Please copy every line of the material exactly.

= = = = = = =

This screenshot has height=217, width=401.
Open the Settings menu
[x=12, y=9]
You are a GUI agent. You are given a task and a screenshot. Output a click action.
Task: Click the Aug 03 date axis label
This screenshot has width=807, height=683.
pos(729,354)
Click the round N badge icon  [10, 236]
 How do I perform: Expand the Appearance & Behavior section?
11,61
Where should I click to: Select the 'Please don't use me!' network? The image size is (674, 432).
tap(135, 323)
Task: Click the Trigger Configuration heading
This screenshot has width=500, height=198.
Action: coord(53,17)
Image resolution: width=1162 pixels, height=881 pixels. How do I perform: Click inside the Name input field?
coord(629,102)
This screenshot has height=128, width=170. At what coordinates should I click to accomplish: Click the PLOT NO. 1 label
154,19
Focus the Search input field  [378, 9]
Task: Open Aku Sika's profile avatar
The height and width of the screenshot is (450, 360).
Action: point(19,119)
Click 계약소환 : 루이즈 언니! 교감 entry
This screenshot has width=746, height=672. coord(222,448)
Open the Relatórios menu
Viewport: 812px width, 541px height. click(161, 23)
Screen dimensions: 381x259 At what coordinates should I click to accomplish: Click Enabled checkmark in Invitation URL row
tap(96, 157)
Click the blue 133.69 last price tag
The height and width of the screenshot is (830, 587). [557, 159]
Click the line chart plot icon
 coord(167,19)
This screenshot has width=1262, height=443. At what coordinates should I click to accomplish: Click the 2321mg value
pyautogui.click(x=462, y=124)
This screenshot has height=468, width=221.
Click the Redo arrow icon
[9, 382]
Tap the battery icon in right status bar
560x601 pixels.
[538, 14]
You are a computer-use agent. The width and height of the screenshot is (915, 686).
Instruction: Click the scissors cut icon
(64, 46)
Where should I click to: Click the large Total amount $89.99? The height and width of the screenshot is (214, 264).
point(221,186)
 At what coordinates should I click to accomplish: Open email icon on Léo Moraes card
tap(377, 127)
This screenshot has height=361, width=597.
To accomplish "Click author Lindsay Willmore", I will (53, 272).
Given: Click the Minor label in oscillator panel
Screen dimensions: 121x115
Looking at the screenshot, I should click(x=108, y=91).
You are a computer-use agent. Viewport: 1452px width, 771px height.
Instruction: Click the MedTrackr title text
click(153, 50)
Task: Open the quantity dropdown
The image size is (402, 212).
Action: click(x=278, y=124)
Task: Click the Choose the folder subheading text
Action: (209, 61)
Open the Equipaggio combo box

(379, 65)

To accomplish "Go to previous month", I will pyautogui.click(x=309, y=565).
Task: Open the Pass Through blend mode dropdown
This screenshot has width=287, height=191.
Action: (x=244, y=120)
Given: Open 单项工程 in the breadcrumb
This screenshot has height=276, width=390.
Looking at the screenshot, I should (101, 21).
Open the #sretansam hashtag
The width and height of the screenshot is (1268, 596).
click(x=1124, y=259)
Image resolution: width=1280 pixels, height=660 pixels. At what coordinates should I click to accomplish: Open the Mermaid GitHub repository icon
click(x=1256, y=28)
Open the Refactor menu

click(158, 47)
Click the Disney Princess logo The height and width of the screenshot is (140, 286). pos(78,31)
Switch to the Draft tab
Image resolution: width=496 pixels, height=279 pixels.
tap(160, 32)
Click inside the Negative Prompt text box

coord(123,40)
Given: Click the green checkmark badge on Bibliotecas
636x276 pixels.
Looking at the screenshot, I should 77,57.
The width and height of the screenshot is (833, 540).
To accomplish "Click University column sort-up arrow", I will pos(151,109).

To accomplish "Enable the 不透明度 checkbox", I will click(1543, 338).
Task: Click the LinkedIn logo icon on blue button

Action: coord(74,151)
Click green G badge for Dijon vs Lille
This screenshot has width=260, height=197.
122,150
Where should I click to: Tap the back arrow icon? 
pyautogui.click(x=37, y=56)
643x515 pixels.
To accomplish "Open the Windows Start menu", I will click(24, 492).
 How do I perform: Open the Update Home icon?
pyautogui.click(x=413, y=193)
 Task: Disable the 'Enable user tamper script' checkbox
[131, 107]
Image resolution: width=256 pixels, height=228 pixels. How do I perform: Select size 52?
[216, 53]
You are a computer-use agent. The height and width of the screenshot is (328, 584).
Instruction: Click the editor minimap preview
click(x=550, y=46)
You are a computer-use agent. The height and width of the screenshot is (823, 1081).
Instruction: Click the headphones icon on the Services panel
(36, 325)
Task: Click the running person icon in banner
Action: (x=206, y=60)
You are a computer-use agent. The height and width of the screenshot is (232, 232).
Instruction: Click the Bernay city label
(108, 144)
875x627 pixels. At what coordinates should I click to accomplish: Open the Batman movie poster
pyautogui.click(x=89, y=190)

= = = = = = =

## Answer below
This screenshot has height=217, width=401.
Open the Settings menu
[x=12, y=9]
You are a GUI agent. You are given a task and a screenshot. Output a click action.
Task: Click the Aug 03 date axis label
This screenshot has width=807, height=683.
pos(729,354)
Click the round N badge icon  [10, 236]
 How do I perform: Expand the Appearance & Behavior section?
11,61
Where should I click to: Select the 'Please don't use me!' network? The image size is (674, 432).
tap(135, 323)
Task: Click the Trigger Configuration heading
This screenshot has width=500, height=198.
Action: coord(53,17)
Image resolution: width=1162 pixels, height=881 pixels. How do I perform: Click inside the Name input field?
coord(629,102)
This screenshot has height=128, width=170. At what coordinates should I click to accomplish: Click the PLOT NO. 1 label
154,19
Focus the Search input field  [378, 9]
Task: Open Aku Sika's profile avatar
The height and width of the screenshot is (450, 360).
Action: point(19,119)
Click 계약소환 : 루이즈 언니! 교감 entry
This screenshot has width=746, height=672. coord(222,448)
Open the Relatórios menu
Viewport: 812px width, 541px height. click(161, 23)
Screen dimensions: 381x259 At what coordinates should I click to accomplish: Click Enabled checkmark in Invitation URL row
tap(96, 157)
Click the blue 133.69 last price tag
The height and width of the screenshot is (830, 587). [557, 159]
Click the line chart plot icon
 coord(167,19)
This screenshot has width=1262, height=443. At what coordinates should I click to accomplish: Click the 2321mg value
pyautogui.click(x=462, y=124)
This screenshot has height=468, width=221.
Click the Redo arrow icon
[9, 382]
Tap the battery icon in right status bar
560x601 pixels.
[538, 14]
You are a computer-use agent. The width and height of the screenshot is (915, 686).
Instruction: Click the scissors cut icon
(64, 46)
Where should I click to: Click the large Total amount $89.99? The height and width of the screenshot is (214, 264).
point(221,186)
 At what coordinates should I click to accomplish: Open email icon on Léo Moraes card
tap(377, 127)
This screenshot has height=361, width=597.
To accomplish "Click author Lindsay Willmore", I will (53, 272).
Given: Click the Minor label in oscillator panel
Screen dimensions: 121x115
Looking at the screenshot, I should click(x=108, y=91).
You are a computer-use agent. Viewport: 1452px width, 771px height.
Instruction: Click the MedTrackr title text
click(153, 50)
Task: Open the quantity dropdown
The image size is (402, 212).
Action: click(x=278, y=124)
Task: Click the Choose the folder subheading text
Action: (209, 61)
Open the Equipaggio combo box

(379, 65)

To accomplish "Go to previous month", I will pyautogui.click(x=309, y=565).
Task: Open the Pass Through blend mode dropdown
This screenshot has width=287, height=191.
Action: (x=244, y=120)
Given: Open 单项工程 in the breadcrumb
This screenshot has height=276, width=390.
Looking at the screenshot, I should (101, 21).
Open the #sretansam hashtag
The width and height of the screenshot is (1268, 596).
click(x=1124, y=259)
Image resolution: width=1280 pixels, height=660 pixels. At what coordinates should I click to accomplish: Open the Mermaid GitHub repository icon
click(x=1256, y=28)
Open the Refactor menu

click(158, 47)
Click the Disney Princess logo The height and width of the screenshot is (140, 286). pos(78,31)
Switch to the Draft tab
Image resolution: width=496 pixels, height=279 pixels.
tap(160, 32)
Click inside the Negative Prompt text box

coord(123,40)
Given: Click the green checkmark badge on Bibliotecas
636x276 pixels.
Looking at the screenshot, I should 77,57.
The width and height of the screenshot is (833, 540).
To accomplish "Click University column sort-up arrow", I will pos(151,109).

To accomplish "Enable the 不透明度 checkbox", I will click(1543, 338).
Task: Click the LinkedIn logo icon on blue button

Action: coord(74,151)
Click green G badge for Dijon vs Lille
This screenshot has width=260, height=197.
122,150
Where should I click to: Tap the back arrow icon? 
pyautogui.click(x=37, y=56)
643x515 pixels.
To accomplish "Open the Windows Start menu", I will click(24, 492).
 How do I perform: Open the Update Home icon?
pyautogui.click(x=413, y=193)
 Task: Disable the 'Enable user tamper script' checkbox
[131, 107]
Image resolution: width=256 pixels, height=228 pixels. How do I perform: Select size 52?
[216, 53]
You are a computer-use agent. The height and width of the screenshot is (328, 584).
Instruction: Click the editor minimap preview
click(x=550, y=46)
You are a computer-use agent. The height and width of the screenshot is (823, 1081).
Instruction: Click the headphones icon on the Services panel
(36, 325)
Task: Click the running person icon in banner
Action: (x=206, y=60)
You are a computer-use agent. The height and width of the screenshot is (232, 232).
Instruction: Click the Bernay city label
(108, 144)
875x627 pixels. At what coordinates should I click to accomplish: Open the Batman movie poster
pyautogui.click(x=89, y=190)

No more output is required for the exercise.